On March 12, 2009, the European Court of Justice decided a case concerning the scope of protection of well-known trademarks according to Article 8(5) of the Community Trademark Regulation (C-320/07 P). The NASDAQ Stock Market Inc., the owner of the earlier trademark “NASDAQ,” registered inter alia for financial services, opposed the application of a figurative trademark “Nasdaq” for sport equipment by Antartica Srl. pursuant to Article 8(5) of the Community Trademark Regulation (broader protection for well-known trademarks). The Court of First Instance as court of lower instance held that Antartica’s use of the figurative mark “nasdaq” without due cause would take unfair advantage of or be detrimental to the distinctive character and repute of the earlier mark. The trademark NASDAQ presents a certain image of modernity, which establishes the existence of a future risk that this reputation could be transferred to the goods of Antartica.

Antartica Srl. claimed that the consumers of the goods covered by the trademark applied for are not aware of the earlier mark and, therefore, that any unfair advantage can be ruled out in the current case. For purposes of Article 8(5) of the Community Trademark Regulation the “reputation” of the earlier mark, according to Antartica, had to extend to the general public and not only to the public constituted by the consumers of the goods designated by that trademark.

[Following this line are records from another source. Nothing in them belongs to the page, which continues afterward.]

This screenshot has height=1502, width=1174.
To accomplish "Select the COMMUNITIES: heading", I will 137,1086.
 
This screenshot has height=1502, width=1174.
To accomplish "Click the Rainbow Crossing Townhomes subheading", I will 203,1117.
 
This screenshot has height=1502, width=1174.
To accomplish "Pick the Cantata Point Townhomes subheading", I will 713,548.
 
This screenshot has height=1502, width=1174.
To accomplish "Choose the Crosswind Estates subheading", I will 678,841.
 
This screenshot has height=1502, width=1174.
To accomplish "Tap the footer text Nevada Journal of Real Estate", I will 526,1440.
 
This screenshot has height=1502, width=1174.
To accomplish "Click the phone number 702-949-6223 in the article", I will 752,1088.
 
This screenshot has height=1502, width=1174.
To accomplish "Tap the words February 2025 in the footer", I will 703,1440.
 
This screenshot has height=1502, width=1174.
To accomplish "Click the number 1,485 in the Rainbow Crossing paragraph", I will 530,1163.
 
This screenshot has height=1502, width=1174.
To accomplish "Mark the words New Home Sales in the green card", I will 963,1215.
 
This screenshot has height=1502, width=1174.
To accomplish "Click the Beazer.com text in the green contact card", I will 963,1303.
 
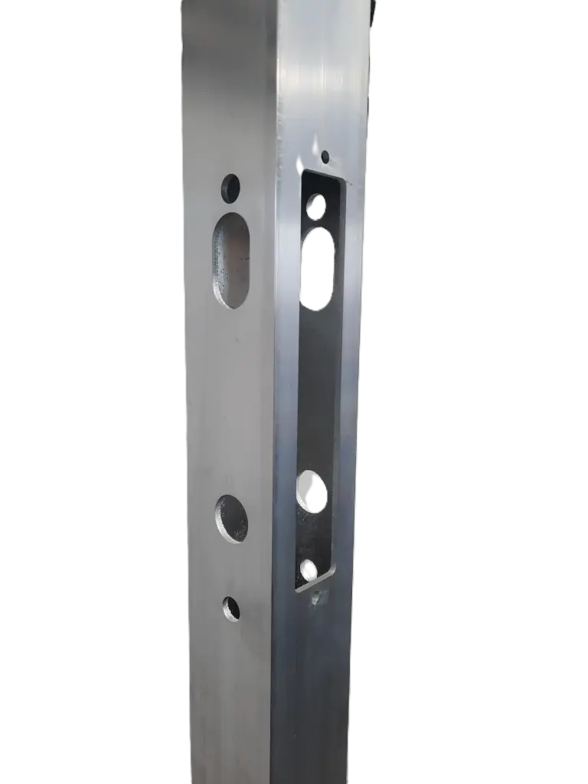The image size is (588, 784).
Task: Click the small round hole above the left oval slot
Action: (x=230, y=185)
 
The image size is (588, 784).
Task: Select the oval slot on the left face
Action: (x=231, y=260)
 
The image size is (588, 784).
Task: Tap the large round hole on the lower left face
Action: (x=231, y=518)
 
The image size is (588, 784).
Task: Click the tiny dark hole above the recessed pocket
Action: (x=325, y=156)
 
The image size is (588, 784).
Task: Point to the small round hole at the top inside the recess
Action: (x=316, y=205)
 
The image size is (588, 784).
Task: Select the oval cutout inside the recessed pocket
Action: (x=318, y=268)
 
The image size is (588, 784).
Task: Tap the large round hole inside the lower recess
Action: (x=312, y=491)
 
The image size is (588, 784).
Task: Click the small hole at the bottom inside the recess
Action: (x=309, y=569)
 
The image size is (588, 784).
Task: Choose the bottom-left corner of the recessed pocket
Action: (x=296, y=590)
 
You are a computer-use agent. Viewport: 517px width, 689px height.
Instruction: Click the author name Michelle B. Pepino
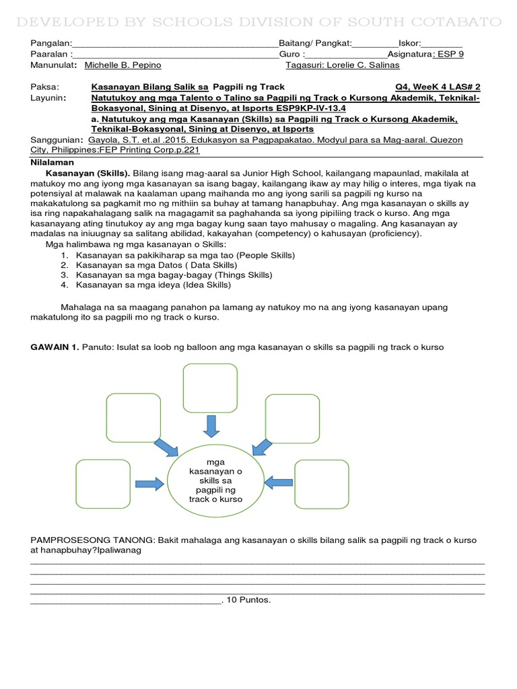pos(123,65)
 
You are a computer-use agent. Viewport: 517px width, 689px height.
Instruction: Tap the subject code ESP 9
pos(449,55)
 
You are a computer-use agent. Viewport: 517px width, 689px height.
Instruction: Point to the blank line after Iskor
pos(442,44)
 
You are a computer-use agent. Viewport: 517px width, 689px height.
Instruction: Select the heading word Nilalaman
pos(53,163)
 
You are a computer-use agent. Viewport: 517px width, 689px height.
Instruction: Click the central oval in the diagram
pos(215,481)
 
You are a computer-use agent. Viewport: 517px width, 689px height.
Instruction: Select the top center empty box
pos(210,387)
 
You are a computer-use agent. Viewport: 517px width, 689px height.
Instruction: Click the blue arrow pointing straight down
pos(211,425)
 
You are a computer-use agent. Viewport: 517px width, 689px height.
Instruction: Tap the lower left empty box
pos(103,483)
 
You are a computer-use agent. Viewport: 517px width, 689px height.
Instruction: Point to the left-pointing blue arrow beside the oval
pos(278,482)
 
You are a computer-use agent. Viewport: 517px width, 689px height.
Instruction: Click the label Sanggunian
pos(55,139)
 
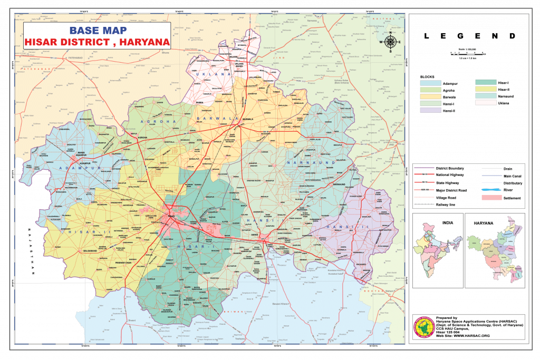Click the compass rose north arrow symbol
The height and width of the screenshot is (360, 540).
tap(391, 42)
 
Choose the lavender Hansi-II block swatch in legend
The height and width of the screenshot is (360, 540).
tap(430, 111)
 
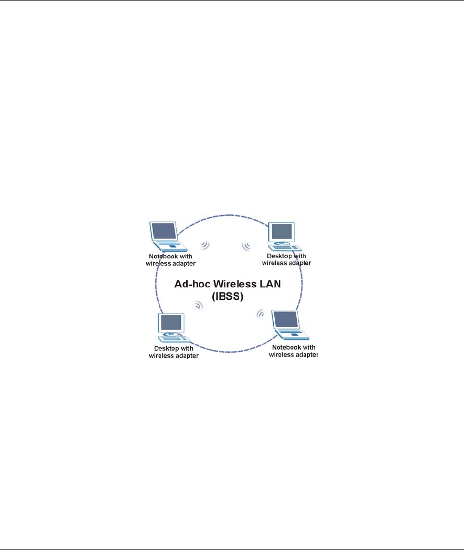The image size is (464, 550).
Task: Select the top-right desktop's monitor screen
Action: pos(282,231)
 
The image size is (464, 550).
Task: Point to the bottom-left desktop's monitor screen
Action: pos(172,322)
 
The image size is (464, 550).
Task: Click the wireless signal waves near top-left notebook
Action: pos(205,245)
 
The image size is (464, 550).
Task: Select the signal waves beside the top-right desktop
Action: pos(246,245)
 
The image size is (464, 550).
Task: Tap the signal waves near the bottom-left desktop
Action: pos(198,306)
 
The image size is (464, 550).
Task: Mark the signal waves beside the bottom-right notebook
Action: pos(261,315)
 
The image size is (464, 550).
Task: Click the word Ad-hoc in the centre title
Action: pos(191,284)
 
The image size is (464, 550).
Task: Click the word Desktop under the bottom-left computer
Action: pos(166,348)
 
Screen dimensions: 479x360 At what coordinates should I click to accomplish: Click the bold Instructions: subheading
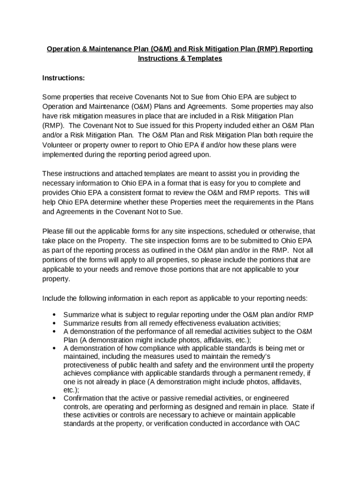pyautogui.click(x=63, y=78)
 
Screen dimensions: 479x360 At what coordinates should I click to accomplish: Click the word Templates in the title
pyautogui.click(x=204, y=58)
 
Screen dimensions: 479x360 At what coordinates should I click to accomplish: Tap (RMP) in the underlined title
pyautogui.click(x=266, y=49)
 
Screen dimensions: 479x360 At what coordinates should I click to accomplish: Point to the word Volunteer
pyautogui.click(x=59, y=145)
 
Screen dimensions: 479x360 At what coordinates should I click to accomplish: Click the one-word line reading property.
pyautogui.click(x=56, y=279)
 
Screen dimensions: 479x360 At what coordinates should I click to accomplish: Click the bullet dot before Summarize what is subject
pyautogui.click(x=55, y=314)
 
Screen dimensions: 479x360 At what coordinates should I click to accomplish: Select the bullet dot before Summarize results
pyautogui.click(x=55, y=323)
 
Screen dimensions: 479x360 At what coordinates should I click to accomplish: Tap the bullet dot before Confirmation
pyautogui.click(x=55, y=398)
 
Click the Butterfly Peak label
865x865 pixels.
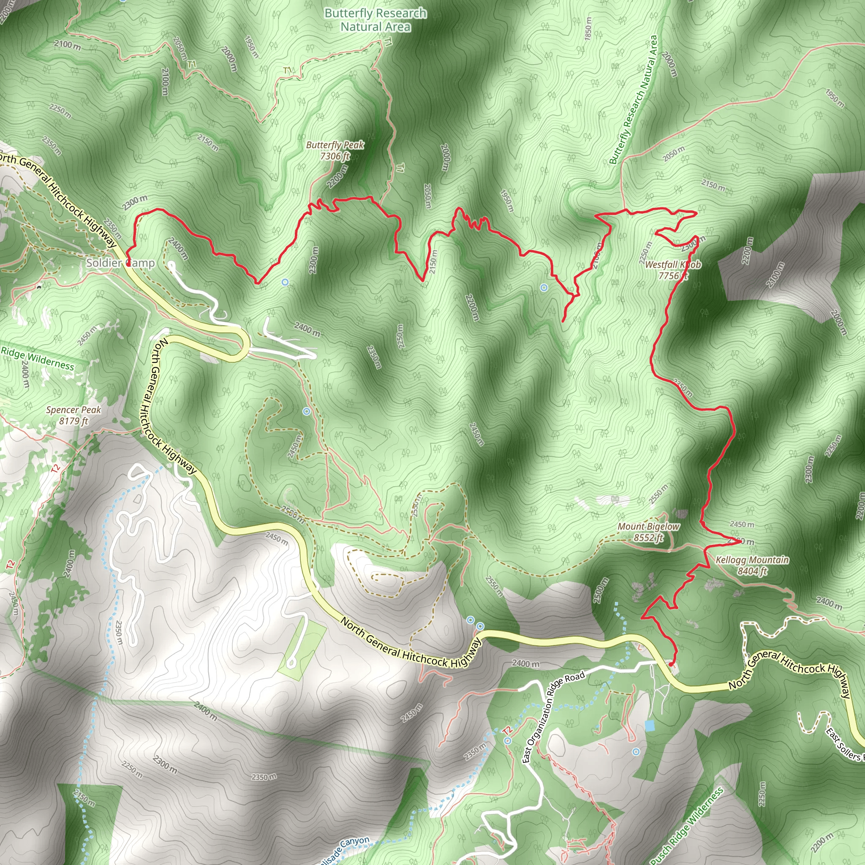(x=335, y=145)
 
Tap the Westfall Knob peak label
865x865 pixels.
(x=672, y=264)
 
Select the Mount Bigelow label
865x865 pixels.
(x=648, y=527)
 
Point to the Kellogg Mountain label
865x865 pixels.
(x=752, y=560)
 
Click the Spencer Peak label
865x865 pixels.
(x=73, y=410)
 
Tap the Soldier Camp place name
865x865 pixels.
(x=120, y=263)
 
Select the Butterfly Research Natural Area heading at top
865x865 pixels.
(x=375, y=20)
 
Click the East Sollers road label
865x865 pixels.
(x=844, y=744)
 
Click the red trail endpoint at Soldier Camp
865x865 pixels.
(x=128, y=264)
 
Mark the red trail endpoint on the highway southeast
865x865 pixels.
(x=670, y=664)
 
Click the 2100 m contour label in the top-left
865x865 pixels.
(x=67, y=45)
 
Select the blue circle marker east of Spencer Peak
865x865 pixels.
(x=307, y=411)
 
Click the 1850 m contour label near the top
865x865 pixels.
(x=588, y=28)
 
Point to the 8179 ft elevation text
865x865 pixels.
(x=73, y=421)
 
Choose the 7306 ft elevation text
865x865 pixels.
(x=335, y=156)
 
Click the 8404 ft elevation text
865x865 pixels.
(x=752, y=571)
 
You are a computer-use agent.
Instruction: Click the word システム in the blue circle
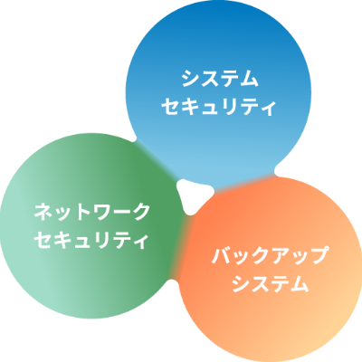coord(220,79)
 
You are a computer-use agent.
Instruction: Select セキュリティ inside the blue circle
coord(219,107)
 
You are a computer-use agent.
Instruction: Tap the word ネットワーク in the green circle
coord(92,212)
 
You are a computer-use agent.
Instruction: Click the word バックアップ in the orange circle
coord(270,256)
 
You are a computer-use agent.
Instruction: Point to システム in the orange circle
coord(271,284)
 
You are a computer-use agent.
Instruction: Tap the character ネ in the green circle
coord(43,212)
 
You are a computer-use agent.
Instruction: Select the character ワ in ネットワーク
coord(101,212)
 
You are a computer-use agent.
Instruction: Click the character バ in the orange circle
coord(222,256)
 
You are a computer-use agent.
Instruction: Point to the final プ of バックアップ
coord(318,256)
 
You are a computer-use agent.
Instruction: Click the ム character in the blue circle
coord(249,79)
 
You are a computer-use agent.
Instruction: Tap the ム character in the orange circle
coord(300,284)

The European Court of Justice agreed with the court of lower instance and stated that considering the omnipresence of the stock market NASDAQ in the press—not only in the specialist press but also in the general press—and the interest of a large part of the general public in the development of the financial markets, the reputation of the earlier mark reaches further than only to professional circles of the financial sphere.

However, only a few weeks later, on April 30, 2009, the European Court of Justice decided in another case regarding Article 8(5) of the Community Trademark Regulation (C-136/08 P) that no likelihood of confusion exists between the earlier figurative trademark “Camel,” which was registered for tobacco goods and cigarettes, and the figurative trademark “Camelo,” registered for coffee.

Though the court recognized the fact that the earlier trademark is well-known and that the trademarks are similar, it could not determine that the further requirements of Article 8(5) of the Community Trademark Regulation were fulfilled. The court could not find that the trademark applied for would take unfair advantage of the distinctiveness or would damage the reputation of the earlier trademark.